[Opening SUPPLIED ENTRIES section]

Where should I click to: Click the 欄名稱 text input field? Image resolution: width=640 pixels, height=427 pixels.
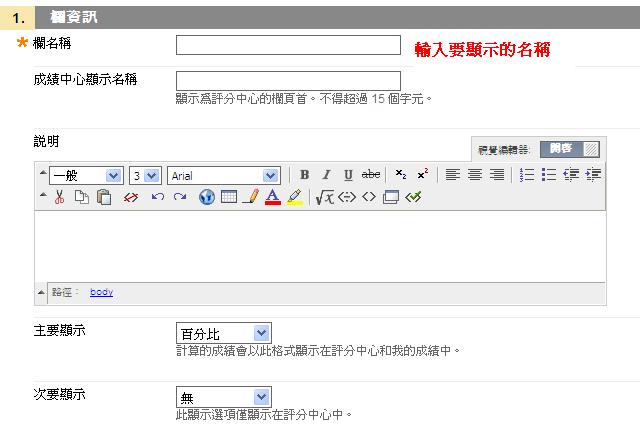point(288,45)
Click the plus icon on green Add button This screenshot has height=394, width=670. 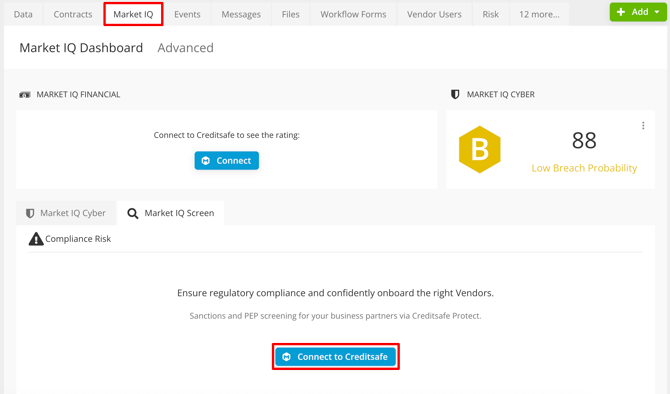pyautogui.click(x=621, y=12)
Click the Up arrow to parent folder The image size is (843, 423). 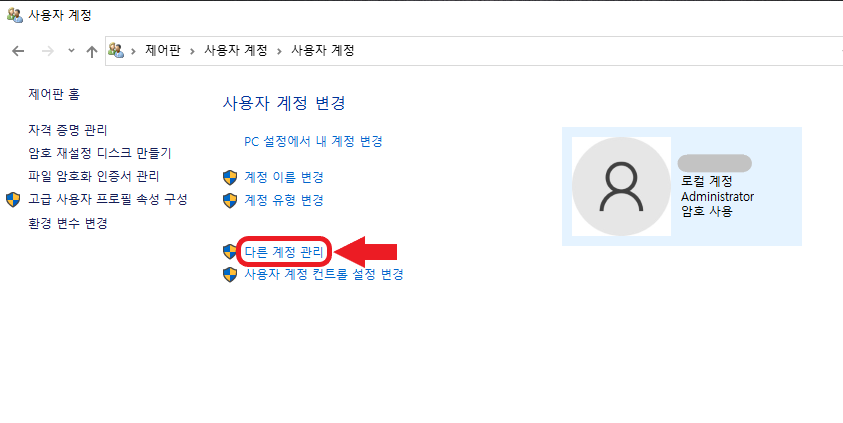tap(92, 51)

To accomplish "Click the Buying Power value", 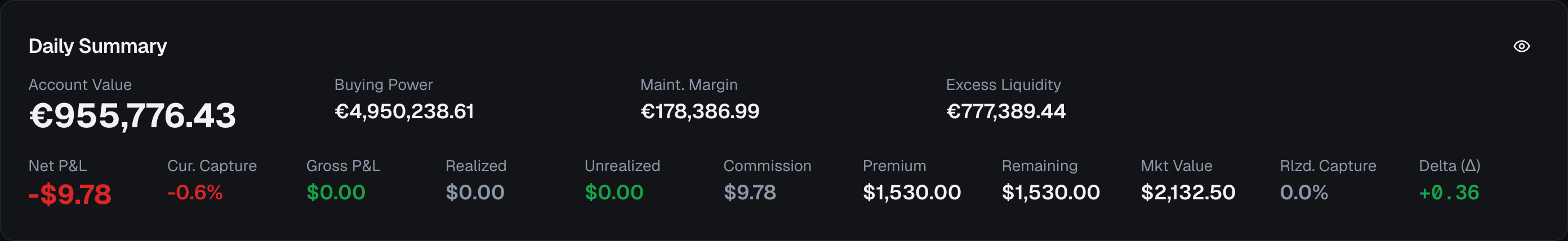I will (x=404, y=111).
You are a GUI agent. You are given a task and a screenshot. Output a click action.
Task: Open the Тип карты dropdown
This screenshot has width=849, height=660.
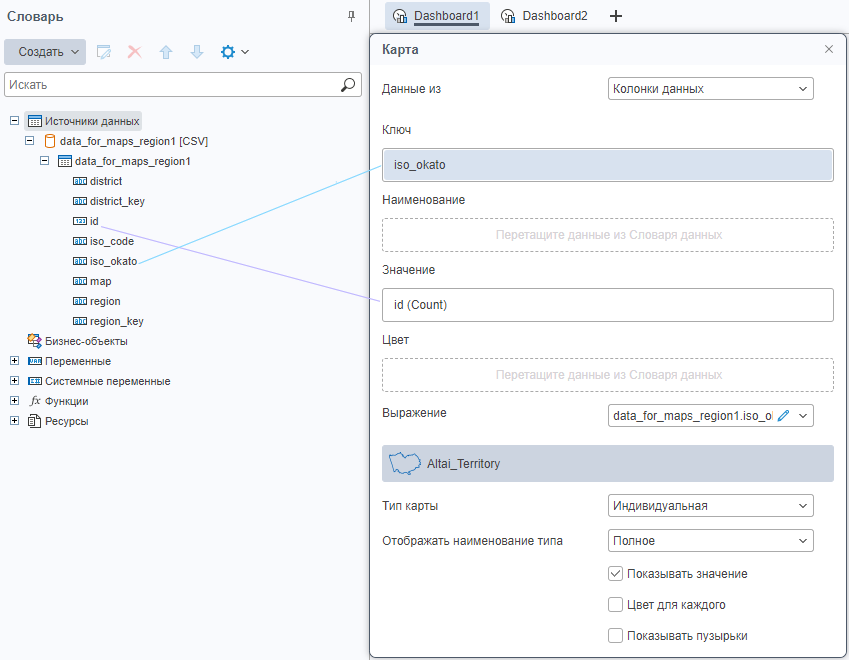[x=710, y=506]
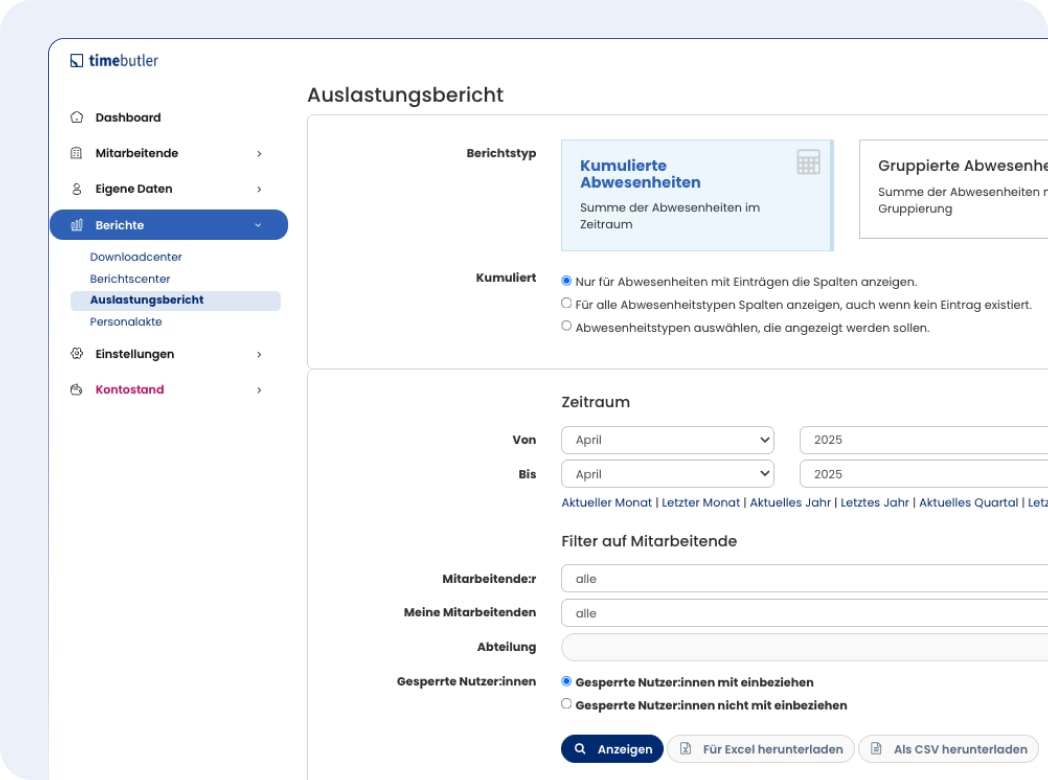Viewport: 1048px width, 780px height.
Task: Select 'Abwesenheitstypen auswählen' radio option
Action: coord(567,327)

[Closing SUPPLIED ENTRIES section]

Reproduce verbatim, and only, the lines starting at the one that contains "You are a GUI" and ending with the final line of the records; leave out the pictures.

You are a GUI agent. You are given a task and a screenshot. Output a click action.
Task: Open the Тип карты dropdown
This screenshot has width=849, height=660.
[x=710, y=506]
Viewport: 1048px width, 780px height.
Task: Select 'Abwesenheitstypen auswählen' radio option
Action: coord(567,327)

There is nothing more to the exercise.